I am looking to purchase a new scope for my 303 and I am looking at the bushnell legend and the simmons pro hunter .Can anyone tell me which would be the better scope to purchase


----------



## iwantabuggy (Feb 15, 2005)

My buddy had a ProHunter and it failed on the first time out.


----------



## huntin1 (Nov 14, 2003)

Of the two you listed, Bushnell. Simmons just plain suck. I know that some people like them, I've had several, none of them worth the box they came in.

When it comes to optics don't go cheap. You'll be disappointed, and at some point you'll buy a better scope anyway. You will only waste the money you spent on the first cheap scope.

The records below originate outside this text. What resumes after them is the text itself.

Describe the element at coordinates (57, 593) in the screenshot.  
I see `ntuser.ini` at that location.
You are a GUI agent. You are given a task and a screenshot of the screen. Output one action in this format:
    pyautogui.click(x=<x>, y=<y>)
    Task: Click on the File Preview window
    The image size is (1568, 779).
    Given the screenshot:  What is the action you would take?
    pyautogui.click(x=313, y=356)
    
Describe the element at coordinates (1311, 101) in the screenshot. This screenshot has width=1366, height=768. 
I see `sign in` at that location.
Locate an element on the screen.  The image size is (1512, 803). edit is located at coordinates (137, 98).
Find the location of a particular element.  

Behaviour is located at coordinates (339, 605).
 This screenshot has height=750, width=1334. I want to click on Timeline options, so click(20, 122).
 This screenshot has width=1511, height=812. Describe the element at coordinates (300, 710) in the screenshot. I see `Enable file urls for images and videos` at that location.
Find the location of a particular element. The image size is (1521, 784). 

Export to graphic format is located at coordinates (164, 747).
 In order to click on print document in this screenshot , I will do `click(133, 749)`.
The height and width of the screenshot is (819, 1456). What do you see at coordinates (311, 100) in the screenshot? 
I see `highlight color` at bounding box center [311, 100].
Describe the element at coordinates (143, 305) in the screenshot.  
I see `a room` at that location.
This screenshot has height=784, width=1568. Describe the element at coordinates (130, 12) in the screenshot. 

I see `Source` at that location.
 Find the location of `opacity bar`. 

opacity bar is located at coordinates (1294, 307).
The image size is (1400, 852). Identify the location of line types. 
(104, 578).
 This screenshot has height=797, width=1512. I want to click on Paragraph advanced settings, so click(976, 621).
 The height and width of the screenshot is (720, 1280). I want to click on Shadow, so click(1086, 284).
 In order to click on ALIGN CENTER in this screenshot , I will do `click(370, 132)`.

Look at Nikon, Sightron, Meuller, Burris etc.

huntin1


----------



## Kelly Hannan (Jan 9, 2007)

I have several Simmons scopes, the highest priced one was $89. Love them all, very good in low light and very clear


----------



## Wyomingpredator (Oct 16, 2007)

I've had 1 simmons scope and its buried deep in the landfill, I have 2 bushnells that I like the reason I have them is inheritance with the guns, I agree dont go cheap on optics I realize money isn't always there for them but if possible save for a little while and spend a little more.


----------



## polarnewfie (Nov 10, 2007)

For a bit more than the legend, you can probably get yourself an Elite3200
and you wont need to upgrade again. If you cant raise the cash, go sell something on Ebay . I just sold a bunch of stuff and made 700 bucks. I havent even used the stuff in years. Just sittin around collecting dust. Then with the leftover cash, you can get your savage glass bedded, and some other spa treatments and then you can shoot with anyone at the range. MY 3200 is super clear in low light, easy to see when the glass gets wet, strong tube, excellent glass. Cant go wrong


----------



## cwoparson (Aug 23, 2007)

I wouldn't write off the Simmons so easily. I have several of them and have only had one fail on me so far. Granted they are all 22 mag series and are on 22 rimfires but they are bright, clear and hold up well. Just last week I purchased a Nikon Prostaff 2-7 to put on a Ruger 10/22 and was surprised that the Simmons 22 mag it will replace was actually a lot more clearer than the Nikon which cost twice as much. The Nikon is smaller and looks better though. The Elite3200 as mentioned is a good scope and I have one on a 17HMR that functions very well though for me eye relief is very critical. Might want to take a look at the Leupold Sportsman line. They are the low end of Leupold and a 3-9 can be bought at Wally World for around $200 with the 2-7 running a little lower.


----------